> Exercício 1:
Por favor, troque "computador" por "computador eletrônico" no texto sobre a pós-modernidade e reescreva a parte que começa nas palavras "A pós-modernidade como" e termina depois de "e da história.".
> Exercício 2:
No texto sobre a pós-modernidade, o que surgiu e se aperfeiçoou rapidamente na mesma década em que o autor situa a eclosão da pós-modernidade?

> Trecho do texto:
A pós-modernidade como questão
Prof. Manuel Antônio de Castro
A localização cronológica do pós-modernismo e da eclosão da pós-modernidade na década de cinqüenta, em meio ao pós-guerra, indica uma virada ideológica e ontológica na construção do homem e da realidade. Data dessa década o surgimento e rápido aperfeiçoamento do computador. É importante reiterar que a pós-modernidade não se reduz a esse processo digital de codificação da realidade, mas é devida ao surgimento de uma nova interpretação e realização da natureza, do tempo, da linguagem, da memória e da história.

> Dados fornecidos:

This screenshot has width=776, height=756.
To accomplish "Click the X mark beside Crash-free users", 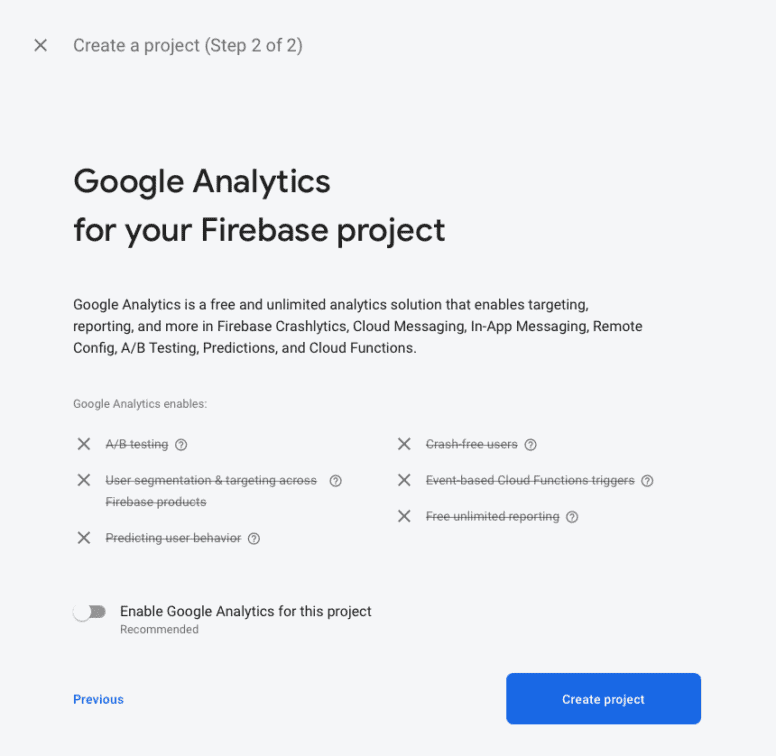I will point(404,444).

> Resposta completa 1:
A pós-modernidade como questão
Prof. Manuel Antônio de Castro
A localização cronológica do pós-modernismo e da eclosão da pós-modernidade na década de cinqüenta, em meio ao pós-guerra, indica uma virada ideológica e ontológica na construção do homem e da realidade. Data dessa década o surgimento e rápido aperfeiçoamento do computador eletrônico. É importante reiterar que a pós-modernidade não se reduz a esse processo digital de codificação da realidade, mas é devida ao surgimento de uma nova interpretação e realização da natureza, do tempo, da linguagem, da memória e da história.

> Resposta completa 2:
O computador.